En forma paralela, la religión como opio ocupaba tiempos o grupos marginados; en épocas de arrebatos místicos -fomentados por epidemias, guerras, etc.- la religión ya no era tampoco una válvula de escape, sino que interfería como el sistema económico, como en el Medievo tras la Peste Negra, en la India tradicional, etc.

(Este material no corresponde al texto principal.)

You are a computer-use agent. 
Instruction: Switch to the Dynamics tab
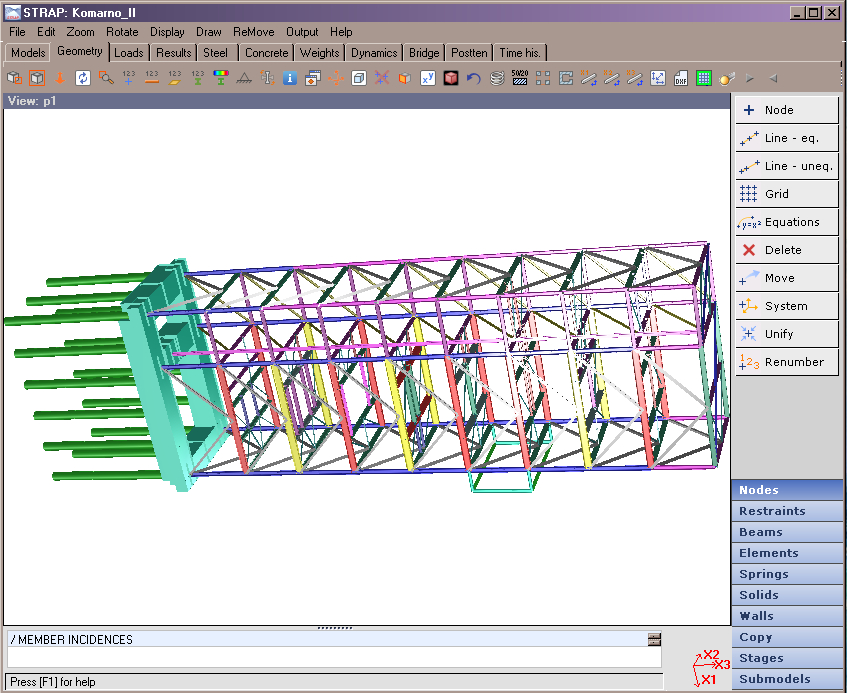point(374,53)
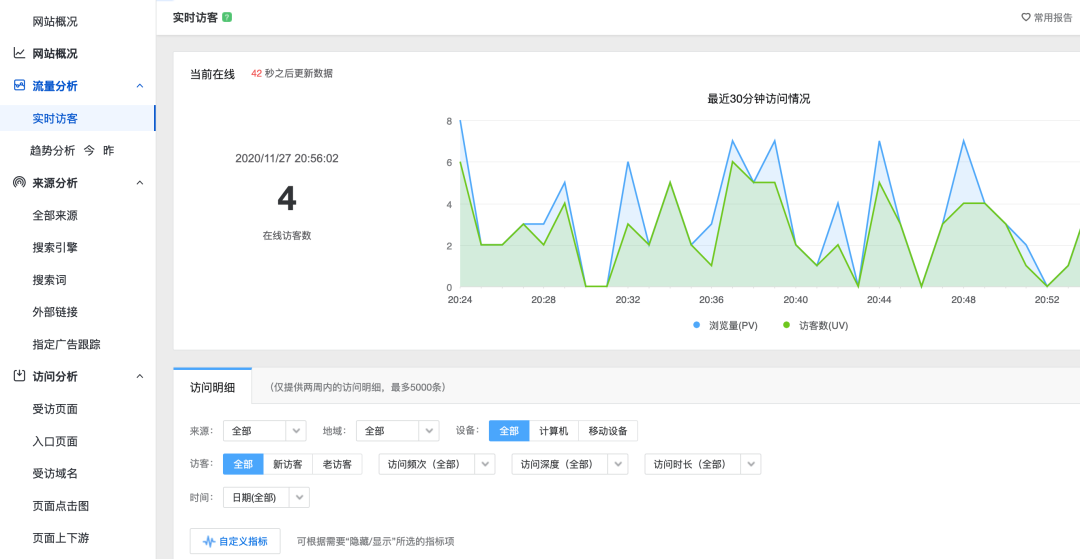This screenshot has height=559, width=1080.
Task: Collapse the 流量分析 section chevron
Action: (139, 86)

En el capitalismo desarrollado del siglo veinte el opio fue sustituido progresivamente por el tabaco, desahogo menos violento de una explotación de ordinario más suave (para los casos más duros, quedaban las drogas duras, como cocaína o heroína, así como el alcohol puro en grandes dosis, sustituido en los demás casos por el light, la cerveza, etc.). Además, el tabaco tiene la gran ventaja (para sus beneficiarios reales) de no impedir simultanearlo con el trabajo (al revés: «tranquiliza», consuela, doma, para seguir trabajando más). Tampoco mata pronto, como el opio, sino después de 20, 30 o más años, permitiendo, pues, más años de explotación. Ni despoja de todos sus haberes a sus adictos, como el opio o las drogas duras, sino sólo de parte del remanente que permitiría cierta libertad y resistencia al trabajador.
En modo parecido, la religión ya no se presenta como una alternativa y oposición al trabajo productivo, sino como un complemento; no se desdeñan los bienes de este mundo; al contrario, el tener muchos, el consumismo, es señal que Dios nos bendice por nuestro buen trabajo, como a los patriarcas del Antiguo Testamento, superándose así el ascetismo puritano del capitalismo primitivo; la religión funciona pues, aquí y ahora, como nicotina, light, del pueblo.